The more objects that are part of the dirty state, the more data has to be transferred in the requests and responses between the Mendix Runtime and the Mendix Client. As such, this has an impact on performance. In cluster environments, it is advised to minimize the amount of dirty state to minimize the impact of the synchronization on performance.

The Mendix Client attempts to optimize the amount of state sent to the Mendix Runtime by only sending data that can potentially be read while processing the request. For example, if you call a microflow that gets Booking as a parameter and retrieves Flight over association, then the client will pass only Booking and the associated Flights from the dirty state along with the request, but not the Hotels.

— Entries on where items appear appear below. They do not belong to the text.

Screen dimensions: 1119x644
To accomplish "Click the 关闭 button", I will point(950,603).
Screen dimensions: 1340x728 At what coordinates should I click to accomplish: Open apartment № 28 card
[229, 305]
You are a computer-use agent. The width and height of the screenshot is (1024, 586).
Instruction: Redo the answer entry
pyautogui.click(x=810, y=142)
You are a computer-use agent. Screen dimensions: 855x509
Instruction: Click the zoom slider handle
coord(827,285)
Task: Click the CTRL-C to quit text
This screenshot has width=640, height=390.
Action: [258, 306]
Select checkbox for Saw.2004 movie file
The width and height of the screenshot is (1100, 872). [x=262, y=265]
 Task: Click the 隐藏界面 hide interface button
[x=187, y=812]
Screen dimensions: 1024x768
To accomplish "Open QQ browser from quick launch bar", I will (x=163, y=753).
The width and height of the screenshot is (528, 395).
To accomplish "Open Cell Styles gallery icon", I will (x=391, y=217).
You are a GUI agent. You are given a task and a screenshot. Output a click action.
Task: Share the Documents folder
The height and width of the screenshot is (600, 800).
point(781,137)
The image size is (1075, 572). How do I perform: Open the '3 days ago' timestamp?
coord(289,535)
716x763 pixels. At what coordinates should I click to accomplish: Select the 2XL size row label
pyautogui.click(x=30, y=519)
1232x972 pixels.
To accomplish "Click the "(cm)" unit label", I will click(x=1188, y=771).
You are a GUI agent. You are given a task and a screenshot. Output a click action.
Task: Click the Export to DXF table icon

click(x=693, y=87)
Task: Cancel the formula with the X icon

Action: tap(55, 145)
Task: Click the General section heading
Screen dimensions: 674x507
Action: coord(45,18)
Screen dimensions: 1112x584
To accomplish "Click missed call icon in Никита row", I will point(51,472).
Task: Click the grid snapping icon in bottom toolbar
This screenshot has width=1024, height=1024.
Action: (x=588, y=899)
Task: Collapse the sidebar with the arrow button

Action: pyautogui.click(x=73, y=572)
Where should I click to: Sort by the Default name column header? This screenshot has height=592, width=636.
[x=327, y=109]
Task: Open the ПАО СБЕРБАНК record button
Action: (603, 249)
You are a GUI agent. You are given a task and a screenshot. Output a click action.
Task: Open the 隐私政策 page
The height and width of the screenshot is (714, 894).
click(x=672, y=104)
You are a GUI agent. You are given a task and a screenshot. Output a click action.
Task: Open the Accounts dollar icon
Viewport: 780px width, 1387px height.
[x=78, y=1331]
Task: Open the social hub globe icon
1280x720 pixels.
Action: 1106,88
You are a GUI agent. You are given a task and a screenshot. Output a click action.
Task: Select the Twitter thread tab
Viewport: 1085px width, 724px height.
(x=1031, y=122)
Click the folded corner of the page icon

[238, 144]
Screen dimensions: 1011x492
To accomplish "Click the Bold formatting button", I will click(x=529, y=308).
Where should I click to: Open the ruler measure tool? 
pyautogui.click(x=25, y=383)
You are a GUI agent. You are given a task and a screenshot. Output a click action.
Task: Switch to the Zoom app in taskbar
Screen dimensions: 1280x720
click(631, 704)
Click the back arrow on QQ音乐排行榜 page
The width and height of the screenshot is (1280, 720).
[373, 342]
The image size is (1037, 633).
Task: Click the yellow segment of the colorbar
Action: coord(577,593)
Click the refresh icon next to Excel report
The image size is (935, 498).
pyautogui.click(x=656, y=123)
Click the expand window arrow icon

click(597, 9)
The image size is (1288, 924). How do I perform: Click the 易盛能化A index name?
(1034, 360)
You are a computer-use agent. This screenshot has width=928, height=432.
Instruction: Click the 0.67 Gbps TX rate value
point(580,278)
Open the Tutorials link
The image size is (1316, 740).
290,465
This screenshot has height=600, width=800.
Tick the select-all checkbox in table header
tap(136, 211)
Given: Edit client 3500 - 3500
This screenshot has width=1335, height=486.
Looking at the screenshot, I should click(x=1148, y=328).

Note that this behavior is the best effort; if the microflow is too complex to analyze (for example, when a Java action is called with a state object as a parameter), the entire dirty state will be sent along. This optimization can be disabled via the Optimize network calls app setting.

To reduce the performance impact of large requests and responses, an app developer should be aware of the following scenarios that cause large requests and responses:

  • A microflow that creates a large number of non-persistable entities and shows them in a page
  • A microflow that calls a web service to retrieve external data and convert them to non-persistable entities
  • A page that has multiple microflow data source data views, each causing the state transferred to the Mendix Runtime to handle the microflow

10 Associating Entities with System.Session or System.User

The $currentSession Session object is available in microflows so that a reference to the current session can easily be obtained. When an object needs to be stored, its association can be set to $currentSession, and when the object needs to be retrieved again, $currentSession can be used as a starting point from which the desired object can be retrieved by association. The associated object can be designed so that it meets the desired needs. This same pattern applies to entities associated with System.User. In that case, you can use the $currentUser User object.

For example, you can add Key and Value members to a Data entity associated with System.Session (and have constants for key values).

The Value values can easily be obtained by performing a find on the Key values of a list of Data instances.

11 Sessions Are Always Persistent

To support seamless clustering, sessions are always persisted in the database. In previous versions, this was a known performance bottleneck. Mendix now contains optimizations to mitigate this performance hit.

Roundtrips to the database for this purpose are reduced by giving the persistent sessions a maximum caching time of thirty seconds (by default). This means that after signing out of a session, the session might still be accessible for thirty seconds on other nodes of the cluster, but only in case that node has handled a previous request on that session just before the logout happened. This timeout can be configured. Lowering it makes the cluster more secure, because the chance that the session is still accessible within the configured time window is smaller. However, this also requires more frequent roundtrips to the database (which impacts performance). Increasing the timeout has the opposite effect. This can be configured by setting SessionValidationTimeout (value in milliseconds).

Persistent sessions also store a last-active date upon each request. To improve this particular aspect of the performance, the last-active date attribute of a session is no longer committed to the database immediately on each request. Instead, this information is queued for an action to run at a configurable interval to be stored in the Mendix database. This action verifies whether the session has not been logged out by another node and whether the last active date is more recent than the one in the database. The interval can be configured by setting ClusterManagerActionInterval (value in milliseconds).